Twice, his feet were nearly swept out from under him as he was pulled across the stream. After a few harrowing moments, he reached firm footing beside a wagon, and collapsed against it, breathing hard, adrenalin tingling through his body at the near miss.

“Yer lucky Jonmarc has a blacksmith’s grip,” the wagon driver said to Russ, who was pale and shaking. He turned to Jonmarc. “Nice catch.”

“Keep moving, or we’ll all be fishes!” Maynard Linton, the caravan master, shouted loudly enough to be heard over the storm.

Jonmarc hoisted Russ into the bed of the wagon, judging that he was too shaken and exhausted to fight the floodwaters. He took back the reins of the horse he had been leading. Despite his cloak, he was soaked to the skin, and his long, chestnut-brown hair was plastered against his scalp, strands finding their way into his eyes.

It was early spring in the highlands of Margolan, and the snows in the mountains had been particularly heavy, making for swollen rivers and creeks. Maynard Linton’s caravan–part traders and part traveling show–wound its way from the Borderlands in the far north across the kingdom. Whenever the caravan reached a populated area that looked prosperous enough to afford them a paying audience, they made camp for a few days to a few weeks, moving on when the novelty had worn off.

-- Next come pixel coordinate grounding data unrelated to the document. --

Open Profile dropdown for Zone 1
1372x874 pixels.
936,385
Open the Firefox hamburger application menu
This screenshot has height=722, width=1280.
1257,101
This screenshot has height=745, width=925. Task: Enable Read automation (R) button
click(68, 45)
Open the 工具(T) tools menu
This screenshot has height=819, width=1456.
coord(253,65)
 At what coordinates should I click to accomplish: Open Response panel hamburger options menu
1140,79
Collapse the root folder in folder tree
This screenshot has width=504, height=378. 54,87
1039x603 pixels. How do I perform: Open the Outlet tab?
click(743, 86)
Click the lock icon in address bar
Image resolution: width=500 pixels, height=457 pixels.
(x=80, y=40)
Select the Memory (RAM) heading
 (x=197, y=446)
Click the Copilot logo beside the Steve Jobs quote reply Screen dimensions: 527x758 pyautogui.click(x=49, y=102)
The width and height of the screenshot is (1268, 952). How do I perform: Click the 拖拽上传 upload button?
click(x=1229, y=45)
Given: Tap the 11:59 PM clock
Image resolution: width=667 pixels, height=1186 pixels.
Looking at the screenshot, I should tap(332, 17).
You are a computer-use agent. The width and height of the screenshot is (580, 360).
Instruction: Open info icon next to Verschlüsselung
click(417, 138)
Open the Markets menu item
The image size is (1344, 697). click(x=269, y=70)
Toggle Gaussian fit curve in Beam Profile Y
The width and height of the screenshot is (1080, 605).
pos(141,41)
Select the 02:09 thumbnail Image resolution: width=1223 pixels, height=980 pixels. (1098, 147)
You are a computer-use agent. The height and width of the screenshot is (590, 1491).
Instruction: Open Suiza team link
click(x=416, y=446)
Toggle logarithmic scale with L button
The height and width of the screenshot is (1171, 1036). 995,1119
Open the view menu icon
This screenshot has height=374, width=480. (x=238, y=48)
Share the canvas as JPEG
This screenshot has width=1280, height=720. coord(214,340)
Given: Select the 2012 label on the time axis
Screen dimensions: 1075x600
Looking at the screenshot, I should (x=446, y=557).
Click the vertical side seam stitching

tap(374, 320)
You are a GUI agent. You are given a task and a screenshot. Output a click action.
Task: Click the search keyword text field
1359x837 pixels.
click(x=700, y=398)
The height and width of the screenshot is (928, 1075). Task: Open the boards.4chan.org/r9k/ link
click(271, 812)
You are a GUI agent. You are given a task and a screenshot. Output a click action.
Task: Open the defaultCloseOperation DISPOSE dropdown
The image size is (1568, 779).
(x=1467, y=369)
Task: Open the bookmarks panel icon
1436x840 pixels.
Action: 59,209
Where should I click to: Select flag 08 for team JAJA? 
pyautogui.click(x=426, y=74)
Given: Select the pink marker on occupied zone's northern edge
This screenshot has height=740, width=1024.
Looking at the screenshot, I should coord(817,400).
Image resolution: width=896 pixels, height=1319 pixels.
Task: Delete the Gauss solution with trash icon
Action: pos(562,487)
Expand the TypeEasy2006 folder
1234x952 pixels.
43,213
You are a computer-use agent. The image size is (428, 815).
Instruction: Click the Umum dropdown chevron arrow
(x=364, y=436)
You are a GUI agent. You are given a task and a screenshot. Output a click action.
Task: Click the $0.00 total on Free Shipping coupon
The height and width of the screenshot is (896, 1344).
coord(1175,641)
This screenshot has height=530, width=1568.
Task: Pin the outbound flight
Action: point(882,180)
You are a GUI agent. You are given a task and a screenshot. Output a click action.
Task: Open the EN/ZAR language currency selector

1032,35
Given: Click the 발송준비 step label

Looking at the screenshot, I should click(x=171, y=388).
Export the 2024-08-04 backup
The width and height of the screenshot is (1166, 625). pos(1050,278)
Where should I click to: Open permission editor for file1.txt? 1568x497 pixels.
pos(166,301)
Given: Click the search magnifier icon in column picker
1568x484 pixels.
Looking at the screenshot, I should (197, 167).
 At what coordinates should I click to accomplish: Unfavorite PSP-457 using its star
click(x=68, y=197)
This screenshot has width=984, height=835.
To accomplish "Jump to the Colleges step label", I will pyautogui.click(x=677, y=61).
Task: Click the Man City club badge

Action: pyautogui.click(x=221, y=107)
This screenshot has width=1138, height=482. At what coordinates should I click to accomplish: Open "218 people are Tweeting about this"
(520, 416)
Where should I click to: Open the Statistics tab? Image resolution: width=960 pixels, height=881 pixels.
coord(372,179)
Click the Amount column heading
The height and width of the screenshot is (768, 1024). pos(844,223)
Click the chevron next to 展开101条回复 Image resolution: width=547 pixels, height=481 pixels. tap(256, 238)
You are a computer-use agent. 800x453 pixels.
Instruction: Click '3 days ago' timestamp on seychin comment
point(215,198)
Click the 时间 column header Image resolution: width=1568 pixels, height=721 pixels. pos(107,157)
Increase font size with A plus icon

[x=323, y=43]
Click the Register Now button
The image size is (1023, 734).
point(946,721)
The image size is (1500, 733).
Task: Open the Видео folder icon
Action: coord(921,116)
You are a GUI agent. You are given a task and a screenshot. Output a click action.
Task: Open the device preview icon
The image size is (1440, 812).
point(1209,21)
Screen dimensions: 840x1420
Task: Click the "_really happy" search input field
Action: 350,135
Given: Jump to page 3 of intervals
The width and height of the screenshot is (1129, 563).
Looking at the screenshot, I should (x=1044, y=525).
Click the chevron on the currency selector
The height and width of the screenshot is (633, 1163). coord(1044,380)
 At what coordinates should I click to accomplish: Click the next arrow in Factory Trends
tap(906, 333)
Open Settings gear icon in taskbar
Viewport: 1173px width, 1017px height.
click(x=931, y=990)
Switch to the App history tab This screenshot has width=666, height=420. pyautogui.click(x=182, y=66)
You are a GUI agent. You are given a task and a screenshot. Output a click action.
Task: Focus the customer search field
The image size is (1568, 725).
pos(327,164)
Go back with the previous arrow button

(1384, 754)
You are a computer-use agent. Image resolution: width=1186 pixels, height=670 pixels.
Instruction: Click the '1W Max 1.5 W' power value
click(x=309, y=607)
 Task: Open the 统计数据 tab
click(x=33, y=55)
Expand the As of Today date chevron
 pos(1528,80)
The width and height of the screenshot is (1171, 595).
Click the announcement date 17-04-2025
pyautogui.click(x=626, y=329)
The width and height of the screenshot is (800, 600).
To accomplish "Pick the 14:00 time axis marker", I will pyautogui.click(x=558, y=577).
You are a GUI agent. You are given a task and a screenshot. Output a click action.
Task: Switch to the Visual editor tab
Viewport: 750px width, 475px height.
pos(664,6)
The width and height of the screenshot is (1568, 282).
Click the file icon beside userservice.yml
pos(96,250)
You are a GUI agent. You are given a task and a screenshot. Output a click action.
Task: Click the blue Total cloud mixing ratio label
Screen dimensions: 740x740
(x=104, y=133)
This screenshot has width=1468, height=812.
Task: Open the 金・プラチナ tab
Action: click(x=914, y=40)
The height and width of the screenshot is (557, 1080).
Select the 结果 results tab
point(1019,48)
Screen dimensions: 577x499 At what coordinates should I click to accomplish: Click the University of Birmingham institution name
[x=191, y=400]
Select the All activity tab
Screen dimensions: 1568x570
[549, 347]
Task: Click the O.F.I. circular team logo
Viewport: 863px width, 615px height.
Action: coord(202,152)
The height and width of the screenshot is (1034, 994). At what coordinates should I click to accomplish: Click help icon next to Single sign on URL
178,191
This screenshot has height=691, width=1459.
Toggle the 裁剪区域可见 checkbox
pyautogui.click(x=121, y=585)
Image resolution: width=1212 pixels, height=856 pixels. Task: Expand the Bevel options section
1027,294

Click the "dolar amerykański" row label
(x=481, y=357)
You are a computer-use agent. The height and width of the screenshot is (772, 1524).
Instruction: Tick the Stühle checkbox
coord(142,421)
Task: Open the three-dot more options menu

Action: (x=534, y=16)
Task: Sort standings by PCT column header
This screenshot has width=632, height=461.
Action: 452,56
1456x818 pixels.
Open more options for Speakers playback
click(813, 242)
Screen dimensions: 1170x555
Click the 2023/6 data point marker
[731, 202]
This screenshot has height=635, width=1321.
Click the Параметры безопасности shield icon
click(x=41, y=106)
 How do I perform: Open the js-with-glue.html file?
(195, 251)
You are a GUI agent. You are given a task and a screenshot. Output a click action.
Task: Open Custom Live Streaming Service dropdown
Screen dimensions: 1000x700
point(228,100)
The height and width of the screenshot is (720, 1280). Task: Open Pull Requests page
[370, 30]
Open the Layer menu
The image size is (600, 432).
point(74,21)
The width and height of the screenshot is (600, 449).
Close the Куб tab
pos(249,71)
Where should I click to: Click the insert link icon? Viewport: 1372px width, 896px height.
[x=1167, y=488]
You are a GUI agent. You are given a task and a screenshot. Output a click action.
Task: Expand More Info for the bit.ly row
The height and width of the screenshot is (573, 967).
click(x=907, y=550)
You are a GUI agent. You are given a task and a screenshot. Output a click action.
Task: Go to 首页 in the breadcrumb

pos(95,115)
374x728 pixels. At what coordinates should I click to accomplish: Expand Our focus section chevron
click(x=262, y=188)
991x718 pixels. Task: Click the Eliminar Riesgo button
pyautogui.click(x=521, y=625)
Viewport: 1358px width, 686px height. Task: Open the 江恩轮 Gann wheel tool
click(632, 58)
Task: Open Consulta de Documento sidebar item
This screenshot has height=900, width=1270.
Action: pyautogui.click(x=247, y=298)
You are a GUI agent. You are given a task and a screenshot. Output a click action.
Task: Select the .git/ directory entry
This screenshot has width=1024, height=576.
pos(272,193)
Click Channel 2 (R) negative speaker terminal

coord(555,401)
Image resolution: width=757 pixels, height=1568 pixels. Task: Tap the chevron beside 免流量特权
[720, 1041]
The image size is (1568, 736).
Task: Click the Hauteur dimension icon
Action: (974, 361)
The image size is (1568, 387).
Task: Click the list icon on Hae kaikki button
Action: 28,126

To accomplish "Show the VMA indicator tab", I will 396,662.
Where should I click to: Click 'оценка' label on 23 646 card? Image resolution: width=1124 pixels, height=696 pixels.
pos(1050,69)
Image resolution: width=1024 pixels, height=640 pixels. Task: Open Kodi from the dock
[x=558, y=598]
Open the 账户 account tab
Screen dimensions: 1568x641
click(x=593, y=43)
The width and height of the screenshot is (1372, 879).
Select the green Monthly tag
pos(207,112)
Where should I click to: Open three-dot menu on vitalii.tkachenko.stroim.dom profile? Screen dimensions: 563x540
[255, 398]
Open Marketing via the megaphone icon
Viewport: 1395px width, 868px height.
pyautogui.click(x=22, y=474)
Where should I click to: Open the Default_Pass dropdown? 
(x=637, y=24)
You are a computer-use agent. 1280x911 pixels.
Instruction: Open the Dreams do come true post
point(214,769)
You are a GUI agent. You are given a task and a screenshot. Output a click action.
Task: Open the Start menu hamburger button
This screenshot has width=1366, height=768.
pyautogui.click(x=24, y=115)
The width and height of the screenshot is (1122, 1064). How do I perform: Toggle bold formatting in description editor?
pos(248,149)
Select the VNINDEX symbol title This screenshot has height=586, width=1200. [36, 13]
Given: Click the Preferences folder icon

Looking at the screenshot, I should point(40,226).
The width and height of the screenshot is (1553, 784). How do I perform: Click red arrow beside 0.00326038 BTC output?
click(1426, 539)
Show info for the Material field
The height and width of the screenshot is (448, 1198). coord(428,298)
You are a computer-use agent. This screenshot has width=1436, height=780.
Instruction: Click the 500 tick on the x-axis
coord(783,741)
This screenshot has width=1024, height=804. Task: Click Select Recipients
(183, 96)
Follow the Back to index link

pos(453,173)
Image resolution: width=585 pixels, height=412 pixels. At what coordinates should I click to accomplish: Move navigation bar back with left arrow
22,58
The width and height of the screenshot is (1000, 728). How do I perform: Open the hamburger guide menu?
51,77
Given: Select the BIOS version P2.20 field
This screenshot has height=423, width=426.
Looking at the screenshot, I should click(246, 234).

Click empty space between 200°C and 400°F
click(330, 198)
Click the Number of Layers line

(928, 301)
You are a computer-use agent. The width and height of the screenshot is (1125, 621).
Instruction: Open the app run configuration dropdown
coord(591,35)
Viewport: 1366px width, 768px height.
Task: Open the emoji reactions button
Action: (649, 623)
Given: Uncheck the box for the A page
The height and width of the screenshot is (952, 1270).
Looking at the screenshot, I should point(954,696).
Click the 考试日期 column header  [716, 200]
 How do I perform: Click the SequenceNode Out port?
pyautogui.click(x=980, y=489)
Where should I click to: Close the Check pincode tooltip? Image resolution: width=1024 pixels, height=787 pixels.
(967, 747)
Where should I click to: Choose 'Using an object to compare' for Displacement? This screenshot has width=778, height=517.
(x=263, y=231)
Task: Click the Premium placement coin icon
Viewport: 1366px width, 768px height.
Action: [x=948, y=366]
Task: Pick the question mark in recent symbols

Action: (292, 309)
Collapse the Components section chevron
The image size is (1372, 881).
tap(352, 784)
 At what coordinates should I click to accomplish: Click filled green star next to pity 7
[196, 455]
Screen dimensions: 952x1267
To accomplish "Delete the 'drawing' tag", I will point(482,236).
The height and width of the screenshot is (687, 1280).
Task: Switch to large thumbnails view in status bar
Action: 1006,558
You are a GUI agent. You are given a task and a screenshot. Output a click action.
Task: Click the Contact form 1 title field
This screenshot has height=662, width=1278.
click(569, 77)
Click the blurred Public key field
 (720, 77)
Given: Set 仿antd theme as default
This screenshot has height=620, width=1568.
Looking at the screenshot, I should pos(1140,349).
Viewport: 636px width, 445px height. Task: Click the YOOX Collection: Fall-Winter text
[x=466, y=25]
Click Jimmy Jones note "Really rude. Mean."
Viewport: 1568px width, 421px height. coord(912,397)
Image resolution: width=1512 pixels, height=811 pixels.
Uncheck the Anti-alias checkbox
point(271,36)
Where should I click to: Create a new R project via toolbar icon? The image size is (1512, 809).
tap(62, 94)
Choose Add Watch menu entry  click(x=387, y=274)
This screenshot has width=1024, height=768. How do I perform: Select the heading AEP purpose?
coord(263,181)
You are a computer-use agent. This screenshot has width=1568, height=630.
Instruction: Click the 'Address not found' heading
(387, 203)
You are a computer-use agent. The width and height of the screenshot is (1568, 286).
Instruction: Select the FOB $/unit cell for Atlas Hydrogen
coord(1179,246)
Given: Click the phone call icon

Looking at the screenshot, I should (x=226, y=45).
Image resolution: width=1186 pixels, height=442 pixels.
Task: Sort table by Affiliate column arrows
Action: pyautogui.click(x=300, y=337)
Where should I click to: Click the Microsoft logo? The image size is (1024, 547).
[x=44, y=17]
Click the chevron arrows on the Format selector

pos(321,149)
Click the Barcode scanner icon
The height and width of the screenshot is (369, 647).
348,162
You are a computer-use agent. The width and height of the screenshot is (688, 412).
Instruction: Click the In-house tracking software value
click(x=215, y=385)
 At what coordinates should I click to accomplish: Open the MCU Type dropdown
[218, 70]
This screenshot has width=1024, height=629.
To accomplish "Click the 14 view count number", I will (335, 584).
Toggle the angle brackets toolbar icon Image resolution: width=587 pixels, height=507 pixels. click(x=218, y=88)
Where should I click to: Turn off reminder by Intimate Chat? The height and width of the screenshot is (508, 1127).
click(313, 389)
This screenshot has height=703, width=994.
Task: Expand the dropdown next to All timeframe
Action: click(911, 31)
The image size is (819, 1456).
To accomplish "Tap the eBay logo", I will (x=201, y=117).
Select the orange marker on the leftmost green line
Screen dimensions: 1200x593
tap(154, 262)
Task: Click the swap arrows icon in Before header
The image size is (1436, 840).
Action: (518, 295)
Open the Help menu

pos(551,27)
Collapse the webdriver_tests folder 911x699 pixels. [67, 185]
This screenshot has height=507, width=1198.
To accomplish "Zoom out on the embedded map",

Only a month had passed since Jonmarc joined the caravan, fleeing the burning remains of his village and the monsters that had claimed the lives of his wife and child. Linton had taken him in when he had shown up in the middle of the night, bloodied from the fight and nearly incoherent with shock and loss. Since then, Jonmarc had lost himself in the caravan’s never-ending need for a blacksmith’s skills, staying busy to keep from thinking about what he left behind.